# TASK:
In the data below, find the line containing "This screenshot has height=725, width=1078.", then set down that line and every later line up to and including the line containing "Given: Click the 運送申告価額 help icon", exactly.

**** RECORDS FOR THIS TASK

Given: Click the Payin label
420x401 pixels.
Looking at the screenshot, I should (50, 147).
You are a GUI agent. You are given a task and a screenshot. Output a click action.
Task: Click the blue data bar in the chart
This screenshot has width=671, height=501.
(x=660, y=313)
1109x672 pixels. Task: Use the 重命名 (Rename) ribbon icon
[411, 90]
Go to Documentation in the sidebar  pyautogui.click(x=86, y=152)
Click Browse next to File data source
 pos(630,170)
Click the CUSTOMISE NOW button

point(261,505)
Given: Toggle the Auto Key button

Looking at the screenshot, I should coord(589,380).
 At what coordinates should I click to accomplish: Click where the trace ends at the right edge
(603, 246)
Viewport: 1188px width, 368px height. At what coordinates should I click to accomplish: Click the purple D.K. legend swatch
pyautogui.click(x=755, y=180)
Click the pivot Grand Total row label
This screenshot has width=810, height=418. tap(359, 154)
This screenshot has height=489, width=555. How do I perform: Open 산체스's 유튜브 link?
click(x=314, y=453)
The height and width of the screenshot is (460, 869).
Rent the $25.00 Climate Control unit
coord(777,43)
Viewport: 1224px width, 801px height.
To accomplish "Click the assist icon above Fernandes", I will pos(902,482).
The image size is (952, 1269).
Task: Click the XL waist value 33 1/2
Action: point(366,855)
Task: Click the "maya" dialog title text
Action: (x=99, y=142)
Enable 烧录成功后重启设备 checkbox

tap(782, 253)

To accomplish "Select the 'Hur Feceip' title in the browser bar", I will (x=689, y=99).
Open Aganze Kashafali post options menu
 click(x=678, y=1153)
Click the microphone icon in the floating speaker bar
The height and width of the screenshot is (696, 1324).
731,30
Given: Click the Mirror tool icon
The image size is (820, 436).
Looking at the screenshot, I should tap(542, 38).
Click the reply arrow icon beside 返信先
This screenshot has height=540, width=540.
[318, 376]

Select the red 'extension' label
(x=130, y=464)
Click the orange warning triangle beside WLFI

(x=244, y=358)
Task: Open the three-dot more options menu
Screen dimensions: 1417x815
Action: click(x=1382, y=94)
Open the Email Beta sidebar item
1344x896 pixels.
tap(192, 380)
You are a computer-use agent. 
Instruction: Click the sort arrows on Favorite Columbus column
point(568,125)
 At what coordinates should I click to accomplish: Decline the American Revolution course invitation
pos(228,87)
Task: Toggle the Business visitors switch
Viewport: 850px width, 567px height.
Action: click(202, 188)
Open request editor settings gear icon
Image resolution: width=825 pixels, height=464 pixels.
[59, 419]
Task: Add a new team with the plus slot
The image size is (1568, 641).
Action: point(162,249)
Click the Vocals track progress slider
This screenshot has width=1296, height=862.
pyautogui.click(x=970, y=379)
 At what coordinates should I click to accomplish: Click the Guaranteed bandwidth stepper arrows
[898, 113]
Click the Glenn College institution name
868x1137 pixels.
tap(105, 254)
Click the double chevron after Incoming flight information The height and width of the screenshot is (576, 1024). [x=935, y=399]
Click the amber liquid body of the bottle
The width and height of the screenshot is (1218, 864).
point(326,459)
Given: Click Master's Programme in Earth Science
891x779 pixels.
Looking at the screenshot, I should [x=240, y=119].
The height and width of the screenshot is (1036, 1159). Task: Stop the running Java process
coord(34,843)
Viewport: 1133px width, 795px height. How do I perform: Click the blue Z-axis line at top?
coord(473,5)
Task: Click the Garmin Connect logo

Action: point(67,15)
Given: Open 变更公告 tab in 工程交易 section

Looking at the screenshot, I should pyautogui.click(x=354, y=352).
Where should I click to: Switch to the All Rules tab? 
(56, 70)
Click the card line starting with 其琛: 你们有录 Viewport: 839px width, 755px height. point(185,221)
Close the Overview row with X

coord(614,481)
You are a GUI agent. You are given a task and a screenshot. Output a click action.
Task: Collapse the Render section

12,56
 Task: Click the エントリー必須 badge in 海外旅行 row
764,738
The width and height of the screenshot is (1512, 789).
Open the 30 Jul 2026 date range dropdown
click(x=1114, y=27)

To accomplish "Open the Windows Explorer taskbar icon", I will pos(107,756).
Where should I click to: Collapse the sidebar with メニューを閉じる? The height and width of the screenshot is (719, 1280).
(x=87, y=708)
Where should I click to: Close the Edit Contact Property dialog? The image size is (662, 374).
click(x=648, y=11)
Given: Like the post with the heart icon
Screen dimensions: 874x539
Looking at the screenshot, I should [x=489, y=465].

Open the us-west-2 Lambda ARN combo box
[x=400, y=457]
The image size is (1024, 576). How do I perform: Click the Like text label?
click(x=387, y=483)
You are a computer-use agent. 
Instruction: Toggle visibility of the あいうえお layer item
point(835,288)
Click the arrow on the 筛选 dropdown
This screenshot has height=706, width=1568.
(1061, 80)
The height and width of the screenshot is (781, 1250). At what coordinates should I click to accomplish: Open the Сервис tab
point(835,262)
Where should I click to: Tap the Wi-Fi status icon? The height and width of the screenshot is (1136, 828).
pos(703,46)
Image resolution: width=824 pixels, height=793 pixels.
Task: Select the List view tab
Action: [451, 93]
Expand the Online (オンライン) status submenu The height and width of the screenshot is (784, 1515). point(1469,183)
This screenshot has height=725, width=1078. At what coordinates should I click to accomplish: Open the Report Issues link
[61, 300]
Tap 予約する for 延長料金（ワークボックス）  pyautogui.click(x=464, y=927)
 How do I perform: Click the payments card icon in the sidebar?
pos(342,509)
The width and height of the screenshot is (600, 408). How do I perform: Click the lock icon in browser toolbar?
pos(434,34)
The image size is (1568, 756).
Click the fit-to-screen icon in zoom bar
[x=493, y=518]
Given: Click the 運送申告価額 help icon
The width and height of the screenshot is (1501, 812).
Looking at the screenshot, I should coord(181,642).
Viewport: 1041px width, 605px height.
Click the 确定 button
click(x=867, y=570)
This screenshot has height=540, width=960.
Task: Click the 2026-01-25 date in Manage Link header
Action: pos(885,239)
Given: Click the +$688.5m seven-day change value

********

# ANSWER AREA:
This screenshot has height=725, width=1078. At what coordinates should I click to accomplish: Open the Report Issues link
[61, 300]
Tap 予約する for 延長料金（ワークボックス）  pyautogui.click(x=464, y=927)
 How do I perform: Click the payments card icon in the sidebar?
pos(342,509)
The width and height of the screenshot is (600, 408). How do I perform: Click the lock icon in browser toolbar?
pos(434,34)
The image size is (1568, 756).
Click the fit-to-screen icon in zoom bar
[x=493, y=518]
Given: Click the 運送申告価額 help icon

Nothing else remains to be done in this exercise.